Cette année, pour plein de raisons, ce marathon revêtait une importance toute particulière : deux ans que je n’avais plus couru cette distance sur un parcours officiel – c’était justement sur ce même tracé historique – et c’est peu dire que je restais sur un goût plutôt amer, après la déroute de 2019… Malgré une préparation sérieuse, sans problème, j’avais alors sabordé ma course avec mes erreurs habituelles, rythme et alimentation. Le chrono était sans appel, 4h33, mon pire temps à Athènes, et une fin de course interminable, à me demander comment j’allais relier l’arrivée. J’imaginais rebondir au suivant, mais vous connaissez la suite, annulation à Barcelone, annulation à Rhodes, annulation à Athènes, 2020 aura été une année blanche.

Bref, le marathon d’Athènes 2021, je le voyais comme un nouveau départ, histoire de fermer la parenthèse de cette période trouble liée au covid, et d’effacer ma triste performance d’il y a deux ans. Symboliquement, j’avais décidé de suivre exactement la même préparation que pour le marathon avorté de Barcelone : préparation toute simple en 9 semaines, sans gros volume kiliométrique, axée sur l’endurance. 4 entraînements par semaine, avec la plus grosse semaine à 60km, et la sortie la plus longue à 26km à J-17… Un peu léger me diraient mes amis coureurs qui en font tous beaucoup plus, mais ça me convient généralement assez bien.

Deux tests pendant cette préparation : le 20km de Symi dès la 1ère semaine, et un 10km officiel (Run Greece Rhodes) trois semaines avant le marathon.

A Symi, avec Iannis et Merkouris, nous ne sommes que trois à participer, en OFF cette année encore.
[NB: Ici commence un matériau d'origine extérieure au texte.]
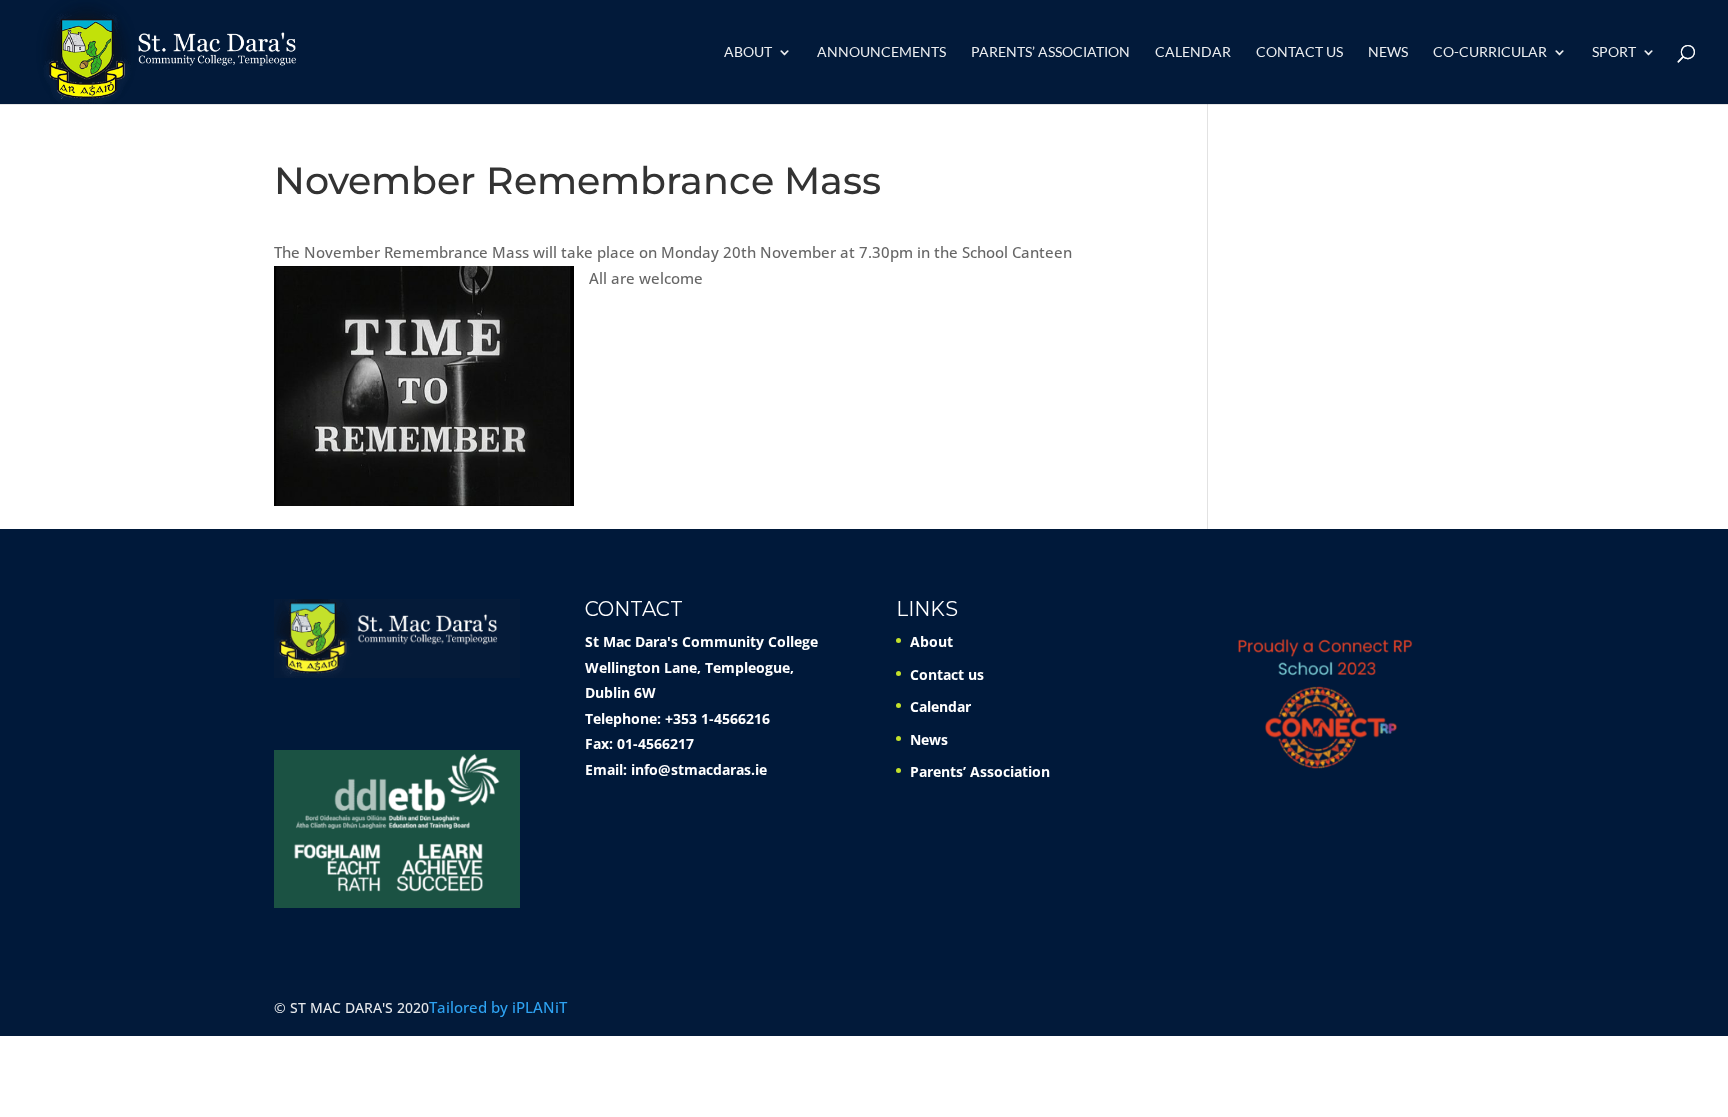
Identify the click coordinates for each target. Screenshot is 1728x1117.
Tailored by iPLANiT (498, 1007)
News (1388, 52)
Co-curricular (1490, 52)
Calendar (1193, 52)
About (748, 52)
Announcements (881, 52)
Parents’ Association (1050, 52)
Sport (1614, 52)
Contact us (1299, 52)
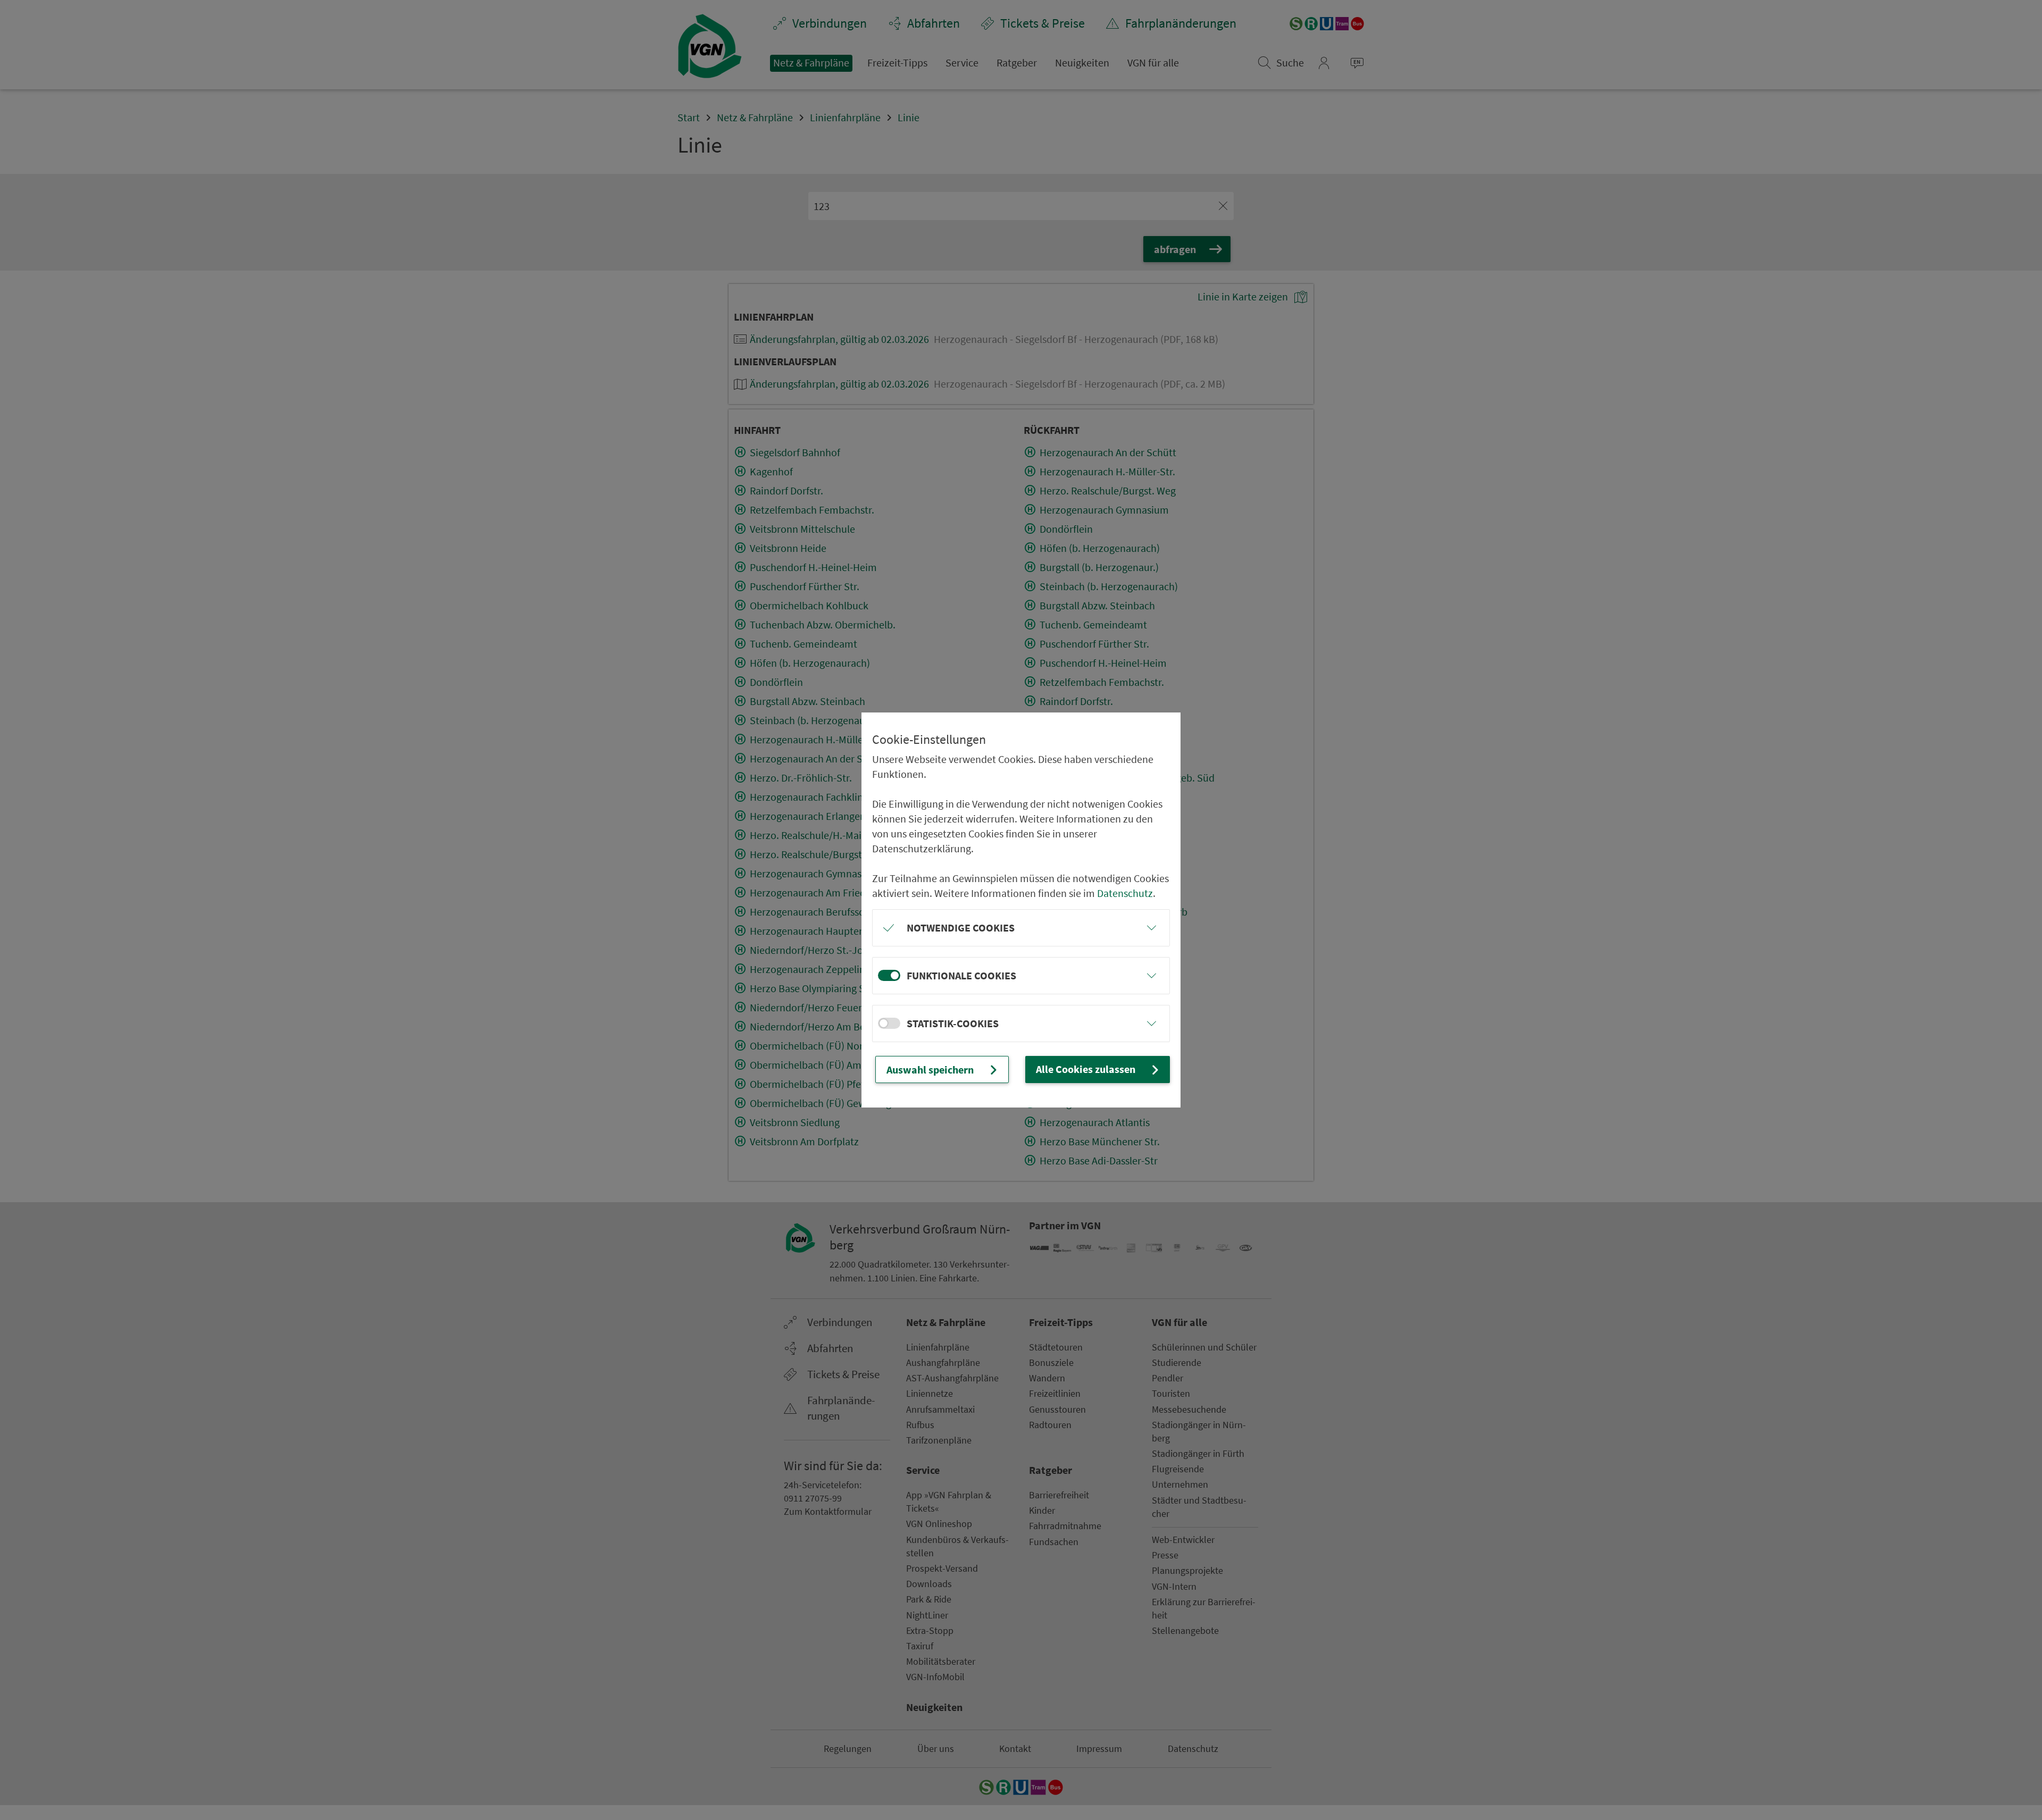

Comme je sors d’un été très light au niveau de la course, je galère comme jamais sur ce parcours exceptionnel, et mesure tous les progrès à accomplir pour m’aligner sur le marathon. C’est néanmoins une très belle expérience, Michalis, le meilleur marathonien du Dodécanèse, est présent sur tout le parcours, en bénévole de luxe, à nous ravitailler en eau et nous encourager. Un sacré honneur qu’il nous fait !

A J-21, sur le 10 km, c’est tout autre chose : la préparation s’est passée comme prévu, pas de stress pour le chrono, la course va se dérouler exactement comme on l’avait programmée avec Apostolis, mon beau-frère et compagnon de route… temps final, 51’15, sans préparation spécifique, et même si c’est loin de mon record sur la distance, c’est conforme à mes prévisions.

Surtout, ça me donne les bases pour envisager ma course athénienne : pas question de renouveler l’erreur de 2019 (et de 2018, et 2017, et… 🙂 ), il s’agit d’évaluer mes possibilités du moment, et de me fixer enfin un rythme de course adapté. Après pas mal de réflexions, je me fixe comme objectif d’approcher mon temps de 2014, c’est mon record sur ce parcours (4h09). Je vais donc partir sur un rythme de 5’54 au kilomètre, le 54 résultant d’un calcul savant, et non d’un choix personnel 🙂

Me voilà donc à Marathon, ce dimanche matin, aux alentours de 7h, à patienter près de la ligne de départ. Ca faisait bien longtemps que j’attendais ce moment, et je savoure, déjà dans ma bulle. J’ai depuis hier rencontré beaucoup d’amis, William à l’expo-marathon (il va courir son 91ème marathon, déguisé en Astérix !), les amis Rhodiens que j’ai retrouvés à Syndagma, ou que je croise maintenant juste avant de rentrer dans mon block, le 6. Il y a bien sûr beaucoup moins de monde que par le passé, du fait des mesures sanitaires, c’est bien triste pour tous ceux qui n’ont pu s’inscrire, et l’ambiance est nettement moins festive.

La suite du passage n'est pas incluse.